» **Aim of the task**: Would you return the lines from the one that contains "Task: Click the chevron before Data Warehouse" to the last line of the entries below, exactly and with nothing added?

Recorded data:
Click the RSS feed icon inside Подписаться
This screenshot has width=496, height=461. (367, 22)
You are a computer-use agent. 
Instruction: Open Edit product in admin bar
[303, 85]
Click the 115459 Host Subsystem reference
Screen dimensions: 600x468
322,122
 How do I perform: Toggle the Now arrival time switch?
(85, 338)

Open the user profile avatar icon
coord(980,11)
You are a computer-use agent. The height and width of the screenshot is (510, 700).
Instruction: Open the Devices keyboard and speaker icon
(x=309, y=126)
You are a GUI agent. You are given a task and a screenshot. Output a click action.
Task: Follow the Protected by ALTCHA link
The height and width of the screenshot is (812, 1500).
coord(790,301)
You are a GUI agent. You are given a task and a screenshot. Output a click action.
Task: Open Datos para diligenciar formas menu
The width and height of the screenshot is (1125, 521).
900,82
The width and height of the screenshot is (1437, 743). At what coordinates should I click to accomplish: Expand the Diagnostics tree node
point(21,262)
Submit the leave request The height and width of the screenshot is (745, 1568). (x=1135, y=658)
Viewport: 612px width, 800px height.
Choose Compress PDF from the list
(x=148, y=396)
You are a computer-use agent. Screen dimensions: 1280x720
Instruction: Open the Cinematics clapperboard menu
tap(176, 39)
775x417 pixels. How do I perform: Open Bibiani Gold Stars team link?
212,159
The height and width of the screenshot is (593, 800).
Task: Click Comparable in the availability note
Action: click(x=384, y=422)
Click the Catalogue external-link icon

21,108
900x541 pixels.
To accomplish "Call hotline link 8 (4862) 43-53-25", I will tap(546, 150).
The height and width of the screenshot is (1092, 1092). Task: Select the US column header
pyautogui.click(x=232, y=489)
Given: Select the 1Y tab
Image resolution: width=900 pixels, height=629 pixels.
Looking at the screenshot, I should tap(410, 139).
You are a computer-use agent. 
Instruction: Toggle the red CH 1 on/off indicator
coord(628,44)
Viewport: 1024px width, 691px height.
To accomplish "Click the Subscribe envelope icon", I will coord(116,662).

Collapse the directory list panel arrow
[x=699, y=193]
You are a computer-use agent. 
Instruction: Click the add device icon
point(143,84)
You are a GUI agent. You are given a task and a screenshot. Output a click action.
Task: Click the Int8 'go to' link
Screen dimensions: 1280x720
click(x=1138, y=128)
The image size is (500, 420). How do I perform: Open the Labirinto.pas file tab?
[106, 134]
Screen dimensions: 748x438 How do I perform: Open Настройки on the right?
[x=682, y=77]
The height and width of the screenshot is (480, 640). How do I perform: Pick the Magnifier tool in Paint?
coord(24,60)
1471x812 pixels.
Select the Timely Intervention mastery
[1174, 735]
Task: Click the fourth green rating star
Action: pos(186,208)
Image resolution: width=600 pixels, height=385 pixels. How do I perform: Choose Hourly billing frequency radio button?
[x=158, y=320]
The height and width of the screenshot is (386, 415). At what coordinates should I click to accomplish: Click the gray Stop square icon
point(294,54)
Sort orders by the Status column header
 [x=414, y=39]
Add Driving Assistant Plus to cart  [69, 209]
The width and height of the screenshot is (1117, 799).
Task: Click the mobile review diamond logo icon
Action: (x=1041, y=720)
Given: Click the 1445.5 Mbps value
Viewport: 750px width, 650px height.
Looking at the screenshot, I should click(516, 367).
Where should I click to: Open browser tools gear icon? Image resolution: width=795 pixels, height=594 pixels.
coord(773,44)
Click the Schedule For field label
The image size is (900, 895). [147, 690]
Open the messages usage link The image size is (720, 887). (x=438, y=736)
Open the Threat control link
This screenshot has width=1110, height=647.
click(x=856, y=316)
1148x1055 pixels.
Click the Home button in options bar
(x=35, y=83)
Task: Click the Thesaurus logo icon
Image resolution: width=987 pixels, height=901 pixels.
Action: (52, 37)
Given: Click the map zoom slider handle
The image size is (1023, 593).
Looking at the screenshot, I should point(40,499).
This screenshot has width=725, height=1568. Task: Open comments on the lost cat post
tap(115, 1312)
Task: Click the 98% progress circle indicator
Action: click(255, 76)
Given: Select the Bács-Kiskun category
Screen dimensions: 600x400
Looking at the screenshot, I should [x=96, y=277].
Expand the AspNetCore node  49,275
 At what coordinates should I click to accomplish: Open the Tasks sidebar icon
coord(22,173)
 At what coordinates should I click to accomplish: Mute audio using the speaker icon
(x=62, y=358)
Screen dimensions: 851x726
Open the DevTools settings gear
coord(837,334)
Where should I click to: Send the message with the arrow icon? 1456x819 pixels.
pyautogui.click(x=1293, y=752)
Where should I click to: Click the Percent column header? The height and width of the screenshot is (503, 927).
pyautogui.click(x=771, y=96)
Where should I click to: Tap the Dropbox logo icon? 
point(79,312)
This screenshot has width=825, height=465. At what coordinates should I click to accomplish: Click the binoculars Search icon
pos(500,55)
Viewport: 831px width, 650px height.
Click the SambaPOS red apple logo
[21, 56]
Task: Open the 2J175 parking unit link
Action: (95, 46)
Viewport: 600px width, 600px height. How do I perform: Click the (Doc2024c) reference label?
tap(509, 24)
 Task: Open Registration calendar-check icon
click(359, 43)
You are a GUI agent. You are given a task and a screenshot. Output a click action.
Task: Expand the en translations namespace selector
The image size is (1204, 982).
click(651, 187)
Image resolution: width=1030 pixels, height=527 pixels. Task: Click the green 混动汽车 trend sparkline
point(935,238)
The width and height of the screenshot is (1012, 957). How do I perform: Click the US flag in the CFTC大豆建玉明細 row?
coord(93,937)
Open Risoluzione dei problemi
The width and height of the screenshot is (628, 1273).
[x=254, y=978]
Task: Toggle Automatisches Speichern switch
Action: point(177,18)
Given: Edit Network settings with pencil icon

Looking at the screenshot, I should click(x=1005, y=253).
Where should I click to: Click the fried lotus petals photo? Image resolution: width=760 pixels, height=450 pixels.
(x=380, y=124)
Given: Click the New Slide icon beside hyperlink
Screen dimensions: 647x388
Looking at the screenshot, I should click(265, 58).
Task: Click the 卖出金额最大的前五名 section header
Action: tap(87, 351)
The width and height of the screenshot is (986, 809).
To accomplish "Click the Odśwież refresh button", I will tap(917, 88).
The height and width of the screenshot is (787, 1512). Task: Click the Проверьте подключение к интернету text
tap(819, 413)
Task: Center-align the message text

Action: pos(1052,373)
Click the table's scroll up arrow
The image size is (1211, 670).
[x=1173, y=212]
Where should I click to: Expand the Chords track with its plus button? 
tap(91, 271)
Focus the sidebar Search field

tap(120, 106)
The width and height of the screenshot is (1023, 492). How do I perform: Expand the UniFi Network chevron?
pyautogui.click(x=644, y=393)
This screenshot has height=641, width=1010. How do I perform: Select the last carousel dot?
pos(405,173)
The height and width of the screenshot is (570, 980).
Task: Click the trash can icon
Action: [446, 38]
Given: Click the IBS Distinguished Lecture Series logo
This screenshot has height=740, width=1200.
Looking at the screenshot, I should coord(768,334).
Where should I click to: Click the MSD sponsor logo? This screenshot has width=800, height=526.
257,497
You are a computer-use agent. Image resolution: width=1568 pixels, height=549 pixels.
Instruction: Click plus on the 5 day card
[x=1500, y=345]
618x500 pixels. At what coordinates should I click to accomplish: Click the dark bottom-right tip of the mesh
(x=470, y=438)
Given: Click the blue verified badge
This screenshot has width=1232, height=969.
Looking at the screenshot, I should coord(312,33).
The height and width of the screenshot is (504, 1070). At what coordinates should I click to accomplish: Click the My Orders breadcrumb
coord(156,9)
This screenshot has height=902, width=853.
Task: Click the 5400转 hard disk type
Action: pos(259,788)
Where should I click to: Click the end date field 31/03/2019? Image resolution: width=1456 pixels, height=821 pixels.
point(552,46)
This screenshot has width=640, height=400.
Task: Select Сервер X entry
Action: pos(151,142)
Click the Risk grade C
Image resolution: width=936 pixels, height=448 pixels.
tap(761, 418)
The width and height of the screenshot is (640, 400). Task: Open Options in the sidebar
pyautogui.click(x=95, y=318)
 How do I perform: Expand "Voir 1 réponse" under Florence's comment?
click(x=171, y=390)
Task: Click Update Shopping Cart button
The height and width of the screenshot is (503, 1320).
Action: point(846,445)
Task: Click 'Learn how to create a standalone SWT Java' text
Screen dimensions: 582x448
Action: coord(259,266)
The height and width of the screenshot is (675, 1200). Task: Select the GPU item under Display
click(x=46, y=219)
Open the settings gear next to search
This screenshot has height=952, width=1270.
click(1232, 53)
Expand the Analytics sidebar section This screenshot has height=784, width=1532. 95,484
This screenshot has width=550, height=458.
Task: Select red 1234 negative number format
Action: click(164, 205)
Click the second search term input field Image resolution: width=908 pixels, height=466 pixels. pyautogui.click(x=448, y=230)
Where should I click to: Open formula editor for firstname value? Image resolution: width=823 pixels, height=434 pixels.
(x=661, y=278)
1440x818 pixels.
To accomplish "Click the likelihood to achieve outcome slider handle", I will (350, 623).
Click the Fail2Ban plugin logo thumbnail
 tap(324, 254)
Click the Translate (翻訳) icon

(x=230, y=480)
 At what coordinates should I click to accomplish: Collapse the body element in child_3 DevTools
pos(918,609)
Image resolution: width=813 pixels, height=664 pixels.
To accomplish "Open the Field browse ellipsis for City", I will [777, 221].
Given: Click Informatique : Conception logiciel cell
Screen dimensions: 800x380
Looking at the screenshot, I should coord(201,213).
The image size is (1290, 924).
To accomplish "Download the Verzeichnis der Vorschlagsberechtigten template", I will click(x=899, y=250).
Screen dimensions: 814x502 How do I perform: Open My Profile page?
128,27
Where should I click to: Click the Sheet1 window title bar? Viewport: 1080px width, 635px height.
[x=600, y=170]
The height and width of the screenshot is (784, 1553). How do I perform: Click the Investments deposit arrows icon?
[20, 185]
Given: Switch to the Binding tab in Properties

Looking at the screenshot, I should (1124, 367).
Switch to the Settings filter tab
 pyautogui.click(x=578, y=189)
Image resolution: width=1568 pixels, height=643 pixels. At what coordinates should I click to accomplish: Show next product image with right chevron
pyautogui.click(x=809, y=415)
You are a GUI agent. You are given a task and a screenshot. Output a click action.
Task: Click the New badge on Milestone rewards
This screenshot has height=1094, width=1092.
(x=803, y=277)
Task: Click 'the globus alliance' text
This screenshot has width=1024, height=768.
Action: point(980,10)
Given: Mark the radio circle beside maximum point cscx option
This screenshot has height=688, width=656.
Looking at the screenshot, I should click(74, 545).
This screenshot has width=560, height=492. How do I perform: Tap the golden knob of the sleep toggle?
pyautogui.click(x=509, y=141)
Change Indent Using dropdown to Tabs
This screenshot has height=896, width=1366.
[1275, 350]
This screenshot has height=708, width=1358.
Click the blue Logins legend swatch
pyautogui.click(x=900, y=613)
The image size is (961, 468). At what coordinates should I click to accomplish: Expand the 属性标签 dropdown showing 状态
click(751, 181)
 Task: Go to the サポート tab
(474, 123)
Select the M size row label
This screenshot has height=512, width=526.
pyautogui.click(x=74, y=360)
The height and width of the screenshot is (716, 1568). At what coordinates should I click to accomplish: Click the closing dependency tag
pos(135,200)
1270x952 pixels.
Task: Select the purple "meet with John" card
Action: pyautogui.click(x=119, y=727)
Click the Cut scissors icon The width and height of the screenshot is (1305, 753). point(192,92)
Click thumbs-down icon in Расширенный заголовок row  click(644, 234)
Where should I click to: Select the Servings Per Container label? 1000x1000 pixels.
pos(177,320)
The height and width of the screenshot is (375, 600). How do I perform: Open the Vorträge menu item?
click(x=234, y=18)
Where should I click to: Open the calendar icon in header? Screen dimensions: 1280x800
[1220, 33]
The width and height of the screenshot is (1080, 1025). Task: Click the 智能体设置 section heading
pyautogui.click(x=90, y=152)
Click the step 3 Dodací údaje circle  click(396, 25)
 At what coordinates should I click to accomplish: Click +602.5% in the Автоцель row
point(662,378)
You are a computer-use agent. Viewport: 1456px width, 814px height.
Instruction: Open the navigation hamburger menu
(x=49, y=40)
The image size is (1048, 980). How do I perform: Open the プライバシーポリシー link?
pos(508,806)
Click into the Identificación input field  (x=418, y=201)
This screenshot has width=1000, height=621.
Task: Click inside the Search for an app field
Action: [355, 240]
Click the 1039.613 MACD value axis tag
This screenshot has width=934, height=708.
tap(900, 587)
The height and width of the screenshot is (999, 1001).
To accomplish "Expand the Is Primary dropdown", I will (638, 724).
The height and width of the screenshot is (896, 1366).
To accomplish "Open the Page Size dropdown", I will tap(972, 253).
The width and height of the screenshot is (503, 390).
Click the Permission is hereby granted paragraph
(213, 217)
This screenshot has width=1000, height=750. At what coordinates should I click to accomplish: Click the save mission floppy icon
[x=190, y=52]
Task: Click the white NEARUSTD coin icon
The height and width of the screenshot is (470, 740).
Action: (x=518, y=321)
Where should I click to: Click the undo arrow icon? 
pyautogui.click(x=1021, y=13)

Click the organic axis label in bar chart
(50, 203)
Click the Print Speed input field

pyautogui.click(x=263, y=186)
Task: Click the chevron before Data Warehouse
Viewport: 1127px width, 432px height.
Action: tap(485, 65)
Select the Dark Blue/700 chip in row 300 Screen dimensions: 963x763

» **Result for this task**:
Task: Click the chevron before Data Warehouse
Viewport: 1127px width, 432px height.
Action: tap(485, 65)
Select the Dark Blue/700 chip in row 300 Screen dimensions: 963x763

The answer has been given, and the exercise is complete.